* Exercise inputs

^^^^^^^^^^^^^^^^

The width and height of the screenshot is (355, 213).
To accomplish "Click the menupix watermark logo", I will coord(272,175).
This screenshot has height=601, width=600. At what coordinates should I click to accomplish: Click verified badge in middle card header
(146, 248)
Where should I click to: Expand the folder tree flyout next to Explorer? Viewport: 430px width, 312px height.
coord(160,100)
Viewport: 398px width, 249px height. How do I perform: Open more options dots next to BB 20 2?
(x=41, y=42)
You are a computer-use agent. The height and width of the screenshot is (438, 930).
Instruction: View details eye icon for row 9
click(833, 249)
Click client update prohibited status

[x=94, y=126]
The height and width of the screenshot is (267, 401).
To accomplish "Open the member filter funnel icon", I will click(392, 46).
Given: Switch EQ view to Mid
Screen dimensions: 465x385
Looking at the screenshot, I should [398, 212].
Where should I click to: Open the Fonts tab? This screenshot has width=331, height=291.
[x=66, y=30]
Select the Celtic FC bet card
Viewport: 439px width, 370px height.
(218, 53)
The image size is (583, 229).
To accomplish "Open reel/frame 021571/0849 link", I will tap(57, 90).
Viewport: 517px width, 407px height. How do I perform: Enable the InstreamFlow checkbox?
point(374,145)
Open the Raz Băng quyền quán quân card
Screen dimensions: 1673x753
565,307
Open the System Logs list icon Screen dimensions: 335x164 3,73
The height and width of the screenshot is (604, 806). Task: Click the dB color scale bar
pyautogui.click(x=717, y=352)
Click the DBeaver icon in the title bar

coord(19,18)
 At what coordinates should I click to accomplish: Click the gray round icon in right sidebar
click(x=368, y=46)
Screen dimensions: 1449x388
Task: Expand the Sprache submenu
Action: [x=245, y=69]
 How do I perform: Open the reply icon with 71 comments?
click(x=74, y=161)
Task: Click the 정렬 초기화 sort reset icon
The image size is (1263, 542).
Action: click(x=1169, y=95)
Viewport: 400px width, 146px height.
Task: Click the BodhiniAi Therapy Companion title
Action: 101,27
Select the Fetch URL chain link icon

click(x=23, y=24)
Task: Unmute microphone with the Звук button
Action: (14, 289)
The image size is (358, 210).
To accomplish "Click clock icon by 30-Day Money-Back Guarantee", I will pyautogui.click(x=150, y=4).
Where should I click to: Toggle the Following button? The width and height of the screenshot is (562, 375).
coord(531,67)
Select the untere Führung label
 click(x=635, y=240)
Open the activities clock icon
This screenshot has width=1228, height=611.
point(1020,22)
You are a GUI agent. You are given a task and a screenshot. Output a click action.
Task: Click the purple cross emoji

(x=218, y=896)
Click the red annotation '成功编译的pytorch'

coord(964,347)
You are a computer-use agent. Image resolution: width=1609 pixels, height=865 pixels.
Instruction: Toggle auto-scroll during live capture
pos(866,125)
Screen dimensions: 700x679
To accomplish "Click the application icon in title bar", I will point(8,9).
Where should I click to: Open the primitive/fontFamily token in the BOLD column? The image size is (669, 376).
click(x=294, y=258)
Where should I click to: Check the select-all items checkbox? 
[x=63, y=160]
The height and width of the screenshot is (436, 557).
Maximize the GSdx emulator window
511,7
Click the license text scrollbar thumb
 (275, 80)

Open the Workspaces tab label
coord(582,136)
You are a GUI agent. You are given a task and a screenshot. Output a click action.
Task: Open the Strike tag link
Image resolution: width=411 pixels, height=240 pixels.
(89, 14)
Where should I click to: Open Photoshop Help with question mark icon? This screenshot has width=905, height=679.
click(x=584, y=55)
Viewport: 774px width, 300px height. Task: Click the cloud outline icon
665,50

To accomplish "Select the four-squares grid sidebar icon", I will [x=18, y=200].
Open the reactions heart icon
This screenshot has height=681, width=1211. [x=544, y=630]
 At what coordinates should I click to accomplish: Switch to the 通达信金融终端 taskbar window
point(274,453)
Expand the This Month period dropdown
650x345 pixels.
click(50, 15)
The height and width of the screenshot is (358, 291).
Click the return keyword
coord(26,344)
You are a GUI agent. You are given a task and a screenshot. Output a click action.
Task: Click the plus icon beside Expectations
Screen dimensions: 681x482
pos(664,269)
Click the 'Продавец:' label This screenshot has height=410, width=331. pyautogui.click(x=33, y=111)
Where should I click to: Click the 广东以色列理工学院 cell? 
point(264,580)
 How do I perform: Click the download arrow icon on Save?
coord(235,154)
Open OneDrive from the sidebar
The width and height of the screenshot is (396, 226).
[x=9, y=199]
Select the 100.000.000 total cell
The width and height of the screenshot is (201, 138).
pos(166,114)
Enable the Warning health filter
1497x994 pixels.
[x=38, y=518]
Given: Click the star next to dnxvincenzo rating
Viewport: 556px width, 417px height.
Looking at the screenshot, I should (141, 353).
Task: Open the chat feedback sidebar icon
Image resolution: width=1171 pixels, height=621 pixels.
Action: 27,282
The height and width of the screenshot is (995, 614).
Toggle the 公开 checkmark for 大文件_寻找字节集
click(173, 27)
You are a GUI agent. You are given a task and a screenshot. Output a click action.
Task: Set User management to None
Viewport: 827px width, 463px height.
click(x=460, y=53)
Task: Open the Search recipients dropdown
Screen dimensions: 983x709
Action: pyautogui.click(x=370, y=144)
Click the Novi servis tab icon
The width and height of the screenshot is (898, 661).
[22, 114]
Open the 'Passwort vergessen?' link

^^^^^^^^^^^^^^^^

* About this exercise
Every entry in the data should be returned exactly.

* Result
The width and height of the screenshot is (355, 213).
To accomplish "Click the menupix watermark logo", I will coord(272,175).
This screenshot has height=601, width=600. At what coordinates should I click to accomplish: Click verified badge in middle card header
(146, 248)
Where should I click to: Expand the folder tree flyout next to Explorer? Viewport: 430px width, 312px height.
coord(160,100)
Viewport: 398px width, 249px height. How do I perform: Open more options dots next to BB 20 2?
(x=41, y=42)
You are a computer-use agent. The height and width of the screenshot is (438, 930).
Instruction: View details eye icon for row 9
click(833, 249)
Click client update prohibited status

[x=94, y=126]
The height and width of the screenshot is (267, 401).
To accomplish "Open the member filter funnel icon", I will click(392, 46).
Given: Switch EQ view to Mid
Screen dimensions: 465x385
Looking at the screenshot, I should [398, 212].
Where should I click to: Open the Fonts tab? This screenshot has width=331, height=291.
[x=66, y=30]
Select the Celtic FC bet card
Viewport: 439px width, 370px height.
(218, 53)
The image size is (583, 229).
To accomplish "Open reel/frame 021571/0849 link", I will tap(57, 90).
Viewport: 517px width, 407px height. How do I perform: Enable the InstreamFlow checkbox?
point(374,145)
Open the Raz Băng quyền quán quân card
Screen dimensions: 1673x753
565,307
Open the System Logs list icon Screen dimensions: 335x164 3,73
The height and width of the screenshot is (604, 806). Task: Click the dB color scale bar
pyautogui.click(x=717, y=352)
Click the DBeaver icon in the title bar

coord(19,18)
 At what coordinates should I click to accomplish: Click the gray round icon in right sidebar
click(x=368, y=46)
Screen dimensions: 1449x388
Task: Expand the Sprache submenu
Action: [x=245, y=69]
 How do I perform: Open the reply icon with 71 comments?
click(x=74, y=161)
Task: Click the 정렬 초기화 sort reset icon
The image size is (1263, 542).
Action: click(x=1169, y=95)
Viewport: 400px width, 146px height.
Task: Click the BodhiniAi Therapy Companion title
Action: 101,27
Select the Fetch URL chain link icon

click(x=23, y=24)
Task: Unmute microphone with the Звук button
Action: (14, 289)
The image size is (358, 210).
To accomplish "Click clock icon by 30-Day Money-Back Guarantee", I will pyautogui.click(x=150, y=4).
Where should I click to: Toggle the Following button? The width and height of the screenshot is (562, 375).
coord(531,67)
Select the untere Führung label
 click(x=635, y=240)
Open the activities clock icon
This screenshot has width=1228, height=611.
point(1020,22)
You are a GUI agent. You are given a task and a screenshot. Output a click action.
Task: Click the purple cross emoji

(x=218, y=896)
Click the red annotation '成功编译的pytorch'

coord(964,347)
You are a computer-use agent. Image resolution: width=1609 pixels, height=865 pixels.
Instruction: Toggle auto-scroll during live capture
pos(866,125)
Screen dimensions: 700x679
To accomplish "Click the application icon in title bar", I will point(8,9).
Where should I click to: Open the primitive/fontFamily token in the BOLD column? The image size is (669, 376).
click(x=294, y=258)
Where should I click to: Check the select-all items checkbox? 
[x=63, y=160]
The height and width of the screenshot is (436, 557).
Maximize the GSdx emulator window
511,7
Click the license text scrollbar thumb
 (275, 80)

Open the Workspaces tab label
coord(582,136)
You are a GUI agent. You are given a task and a screenshot. Output a click action.
Task: Open the Strike tag link
Image resolution: width=411 pixels, height=240 pixels.
(89, 14)
Where should I click to: Open Photoshop Help with question mark icon? This screenshot has width=905, height=679.
click(x=584, y=55)
Viewport: 774px width, 300px height. Task: Click the cloud outline icon
665,50

To accomplish "Select the four-squares grid sidebar icon", I will [x=18, y=200].
Open the reactions heart icon
This screenshot has height=681, width=1211. [x=544, y=630]
 At what coordinates should I click to accomplish: Switch to the 通达信金融终端 taskbar window
point(274,453)
Expand the This Month period dropdown
650x345 pixels.
click(50, 15)
The height and width of the screenshot is (358, 291).
Click the return keyword
coord(26,344)
You are a GUI agent. You are given a task and a screenshot. Output a click action.
Task: Click the plus icon beside Expectations
Screen dimensions: 681x482
pos(664,269)
Click the 'Продавец:' label This screenshot has height=410, width=331. pyautogui.click(x=33, y=111)
Where should I click to: Click the 广东以色列理工学院 cell? 
point(264,580)
 How do I perform: Click the download arrow icon on Save?
coord(235,154)
Open OneDrive from the sidebar
The width and height of the screenshot is (396, 226).
[x=9, y=199]
Select the 100.000.000 total cell
The width and height of the screenshot is (201, 138).
pos(166,114)
Enable the Warning health filter
1497x994 pixels.
[x=38, y=518]
Given: Click the star next to dnxvincenzo rating
Viewport: 556px width, 417px height.
Looking at the screenshot, I should (141, 353).
Task: Open the chat feedback sidebar icon
Image resolution: width=1171 pixels, height=621 pixels.
Action: 27,282
The height and width of the screenshot is (995, 614).
Toggle the 公开 checkmark for 大文件_寻找字节集
click(173, 27)
You are a GUI agent. You are given a task and a screenshot. Output a click action.
Task: Set User management to None
Viewport: 827px width, 463px height.
click(x=460, y=53)
Task: Open the Search recipients dropdown
Screen dimensions: 983x709
Action: pyautogui.click(x=370, y=144)
Click the Novi servis tab icon
The width and height of the screenshot is (898, 661).
[22, 114]
Open the 'Passwort vergessen?' link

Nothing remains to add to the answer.